And so, over the years, I’ve acquired a handful of really nice books on Objective-C and OS X programming that generous relatives have bought for me as gifts from my Amazon wish list, including Aaron Hillegass’s Cocoa Programming for Mac OS X and Beginning Mac OS X Programming from Wiley. But after a handful of evening coding sessions, I’ve never been able to stick with it long enough to learn it, and every time I return to an old project I find that I’ve forgotten most of what I learned and have to start over at the early chapters again.
Last night, I finally figured out why this is the case when I decided to give OS X development another try.

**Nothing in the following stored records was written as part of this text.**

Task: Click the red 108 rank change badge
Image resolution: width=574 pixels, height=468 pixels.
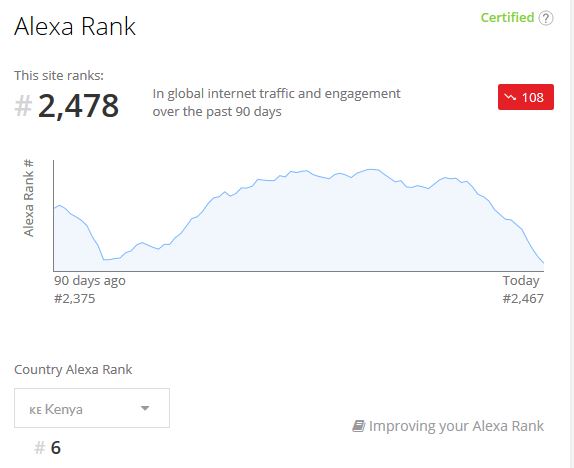Action: [x=526, y=97]
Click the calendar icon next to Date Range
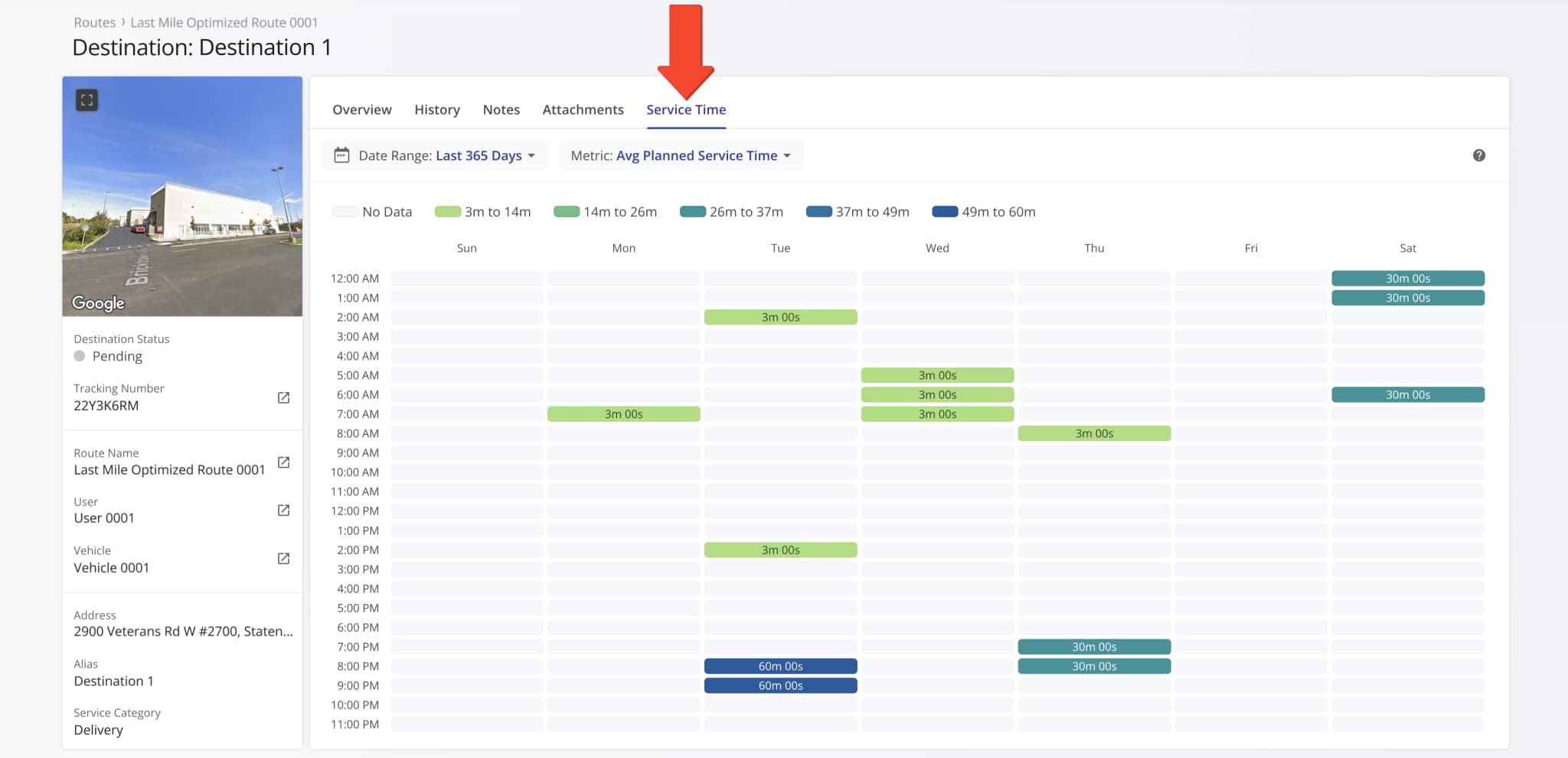Image resolution: width=1568 pixels, height=758 pixels. coord(341,155)
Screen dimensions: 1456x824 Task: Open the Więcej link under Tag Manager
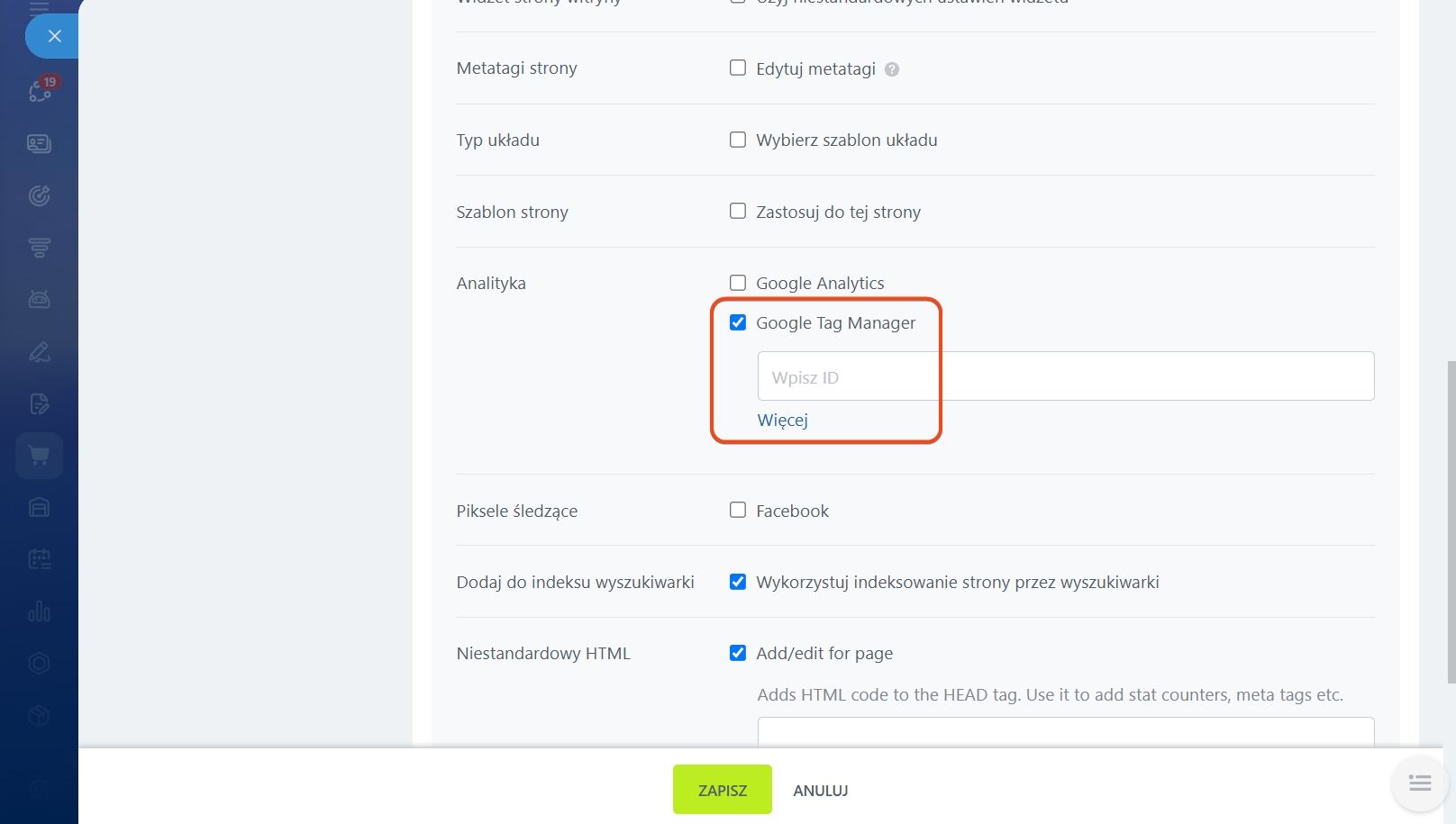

All the books I have dive in and say: “Let’s build a program with a GUI!” And then I’m bouncing around between Xcode and Interface Builder, and I’m doing drag-and-drop UI building, and I’m hooking up selectors to class methods, and it’s totally alien from anything I’ve ever done before.
The reason this is so alien to me is that I’m an enterprise Java programmer with years of experience writing web and desktop apps through code, with the IDE as a participant rather than the full-blown means. The last time I used a drag-and-drop editor to build a GUI was when I was forced to take a VB6 class in college; even in my programming salad days, I thought that a “program that builds a program” was way too far from the metal. I’ve got a solid foundation in ground-up MVC principles, and I never, ever start building an application GUI-first nor use drag-and-drop GUI builders.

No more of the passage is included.